Francesco Balzani di Leggo e La Gazzetta dello Sport è intervenuto a Te la do io Tokyo, la trasmissione ideata e condotta da Mario Corsi, in onda sui 92.7 di Tele Radio Stereo.
"Quella di ieri è stata una partita molto simile a quella con il Como, in cui i difensori centrali hanno fatto un lavoro incredibile ad andare ad accorciare il campo e lo hanno fatto fin da subito, il Cagliari ha giocato a calcetto praticamente. Nel Cagliari ci sono dei giocatori validi, non è una squadra così scarsa com'è apparsa ieri, Kilicsoy per me fra un paio d'anni sarà in Premier. La Roma ha fatto una gara perfetta tatticamente e questa volta, rispetto ad altre gare precedenti, aveva un attaccante completo, che era mancato nel girone d'andata. Se la Roma avesse avuto Malen dall'inizio forse adesso staremmo parlando di una Champions quasi acquisita, perché alla Roma è mancato solo quello in molte partite, in cui avevamo maledetto i vari Dovbyk, Ferguson... all'andata col Cagliari c'era Baldanzi prima punta. Nel frattempo comunque la Roma è quarta e secondo me è un ottimo risultato quello ottenuto da Gasperini finora. Vedendolo ieri, credo che Gasperini pensi di avere il miglior attaccante avuto in carriera dopo Milito: per il tipo di gioco che fa, per la completezza che ha, è l'attaccante ideale per lui ed è la cosa che aveva chiesto dall'inizio.

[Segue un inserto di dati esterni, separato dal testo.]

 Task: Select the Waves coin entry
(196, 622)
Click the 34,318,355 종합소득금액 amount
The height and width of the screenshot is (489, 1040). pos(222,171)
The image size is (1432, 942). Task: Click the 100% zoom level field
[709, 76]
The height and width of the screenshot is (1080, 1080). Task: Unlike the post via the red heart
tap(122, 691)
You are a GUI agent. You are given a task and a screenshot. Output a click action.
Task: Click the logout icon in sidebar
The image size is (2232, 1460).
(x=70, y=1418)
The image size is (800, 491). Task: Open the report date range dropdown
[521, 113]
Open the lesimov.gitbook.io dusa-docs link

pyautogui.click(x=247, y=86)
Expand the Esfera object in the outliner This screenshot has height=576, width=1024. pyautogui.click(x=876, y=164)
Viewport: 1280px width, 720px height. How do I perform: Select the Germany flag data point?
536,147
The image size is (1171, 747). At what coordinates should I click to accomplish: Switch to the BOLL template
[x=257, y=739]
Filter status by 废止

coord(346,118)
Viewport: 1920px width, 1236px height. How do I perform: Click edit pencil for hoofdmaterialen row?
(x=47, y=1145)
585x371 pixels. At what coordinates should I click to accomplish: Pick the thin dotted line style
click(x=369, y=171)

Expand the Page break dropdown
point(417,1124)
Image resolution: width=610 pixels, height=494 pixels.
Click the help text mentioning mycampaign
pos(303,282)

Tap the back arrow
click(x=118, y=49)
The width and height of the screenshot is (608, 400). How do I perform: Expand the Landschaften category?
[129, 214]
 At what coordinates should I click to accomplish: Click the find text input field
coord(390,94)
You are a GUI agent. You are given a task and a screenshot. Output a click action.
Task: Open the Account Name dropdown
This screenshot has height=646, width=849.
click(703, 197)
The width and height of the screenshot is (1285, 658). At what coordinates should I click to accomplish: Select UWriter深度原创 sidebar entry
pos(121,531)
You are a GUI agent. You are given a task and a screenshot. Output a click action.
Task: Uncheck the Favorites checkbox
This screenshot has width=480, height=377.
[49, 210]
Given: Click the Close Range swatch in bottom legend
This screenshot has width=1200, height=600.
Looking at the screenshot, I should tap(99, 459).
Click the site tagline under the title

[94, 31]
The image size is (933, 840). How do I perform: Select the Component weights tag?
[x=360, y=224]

Gasperini non ha i giocatori ideali in tutti i ruoli, alcuni li sta facendo crescere molto bene, visto che secondo me ieri Ghilardi e Pisilli fanno un'ottima partita. Su Zaragoza non mi esprimo perché è presto, non credo che sia il giocatore perfetto per Gasperini, però è uno che ti mancava, non ce lavavo proprio, per cui meglio che ci sia piuttosto che no. L'unico giocatore che non vedo inquadrato con Gasperini, ma dall'inizio, è Pellegrini, per me non ha proprio il ritmo per fare il gioco che hanno fatto ieri quasi tutti i giocatori della Roma si sono calati, i più forti e i meno forti, Pellegrini va a un altro ritmo e fa un altro gioco. Lì menomale che torna Dybala col Napoli, al 95% ci sarà. Quella è stata l'unica defaillance della partita di ieri, per il sesto complimenti a Gasperini per quello che ha creato in questi mesi a Roma perché è tanta roba.
Zaragoza è impossibile giudicarlo dai minuti fatti ieri, nel bene e nel male. Lui è un rincalzo che ti arriva a fine mercato perché ti sfumano una serie di obiettivi più pronti. È un giocatore che ha caratteristiche che non avevi, per cui ti può servire a partita in corso in particolare e secondo me giocherà più a destra che a sinistra, però è pur sempre un giocatore che arriva in emergenza. A meno che lui non abbia un exploit, la Roma dovrà comprare un titolare a giugno, perché non hai preso Tel o Godts, che sarebbero stati certamente titolari. Zaraagoza è un ragazzo in prova, infatti l'hai preso in prestito con diritto di riscatto, l'hai preso perché in quel momento non potevi prendere altro. Ho visto un giocatore che sicuramente ha il dribbling ma deve imparare tanto".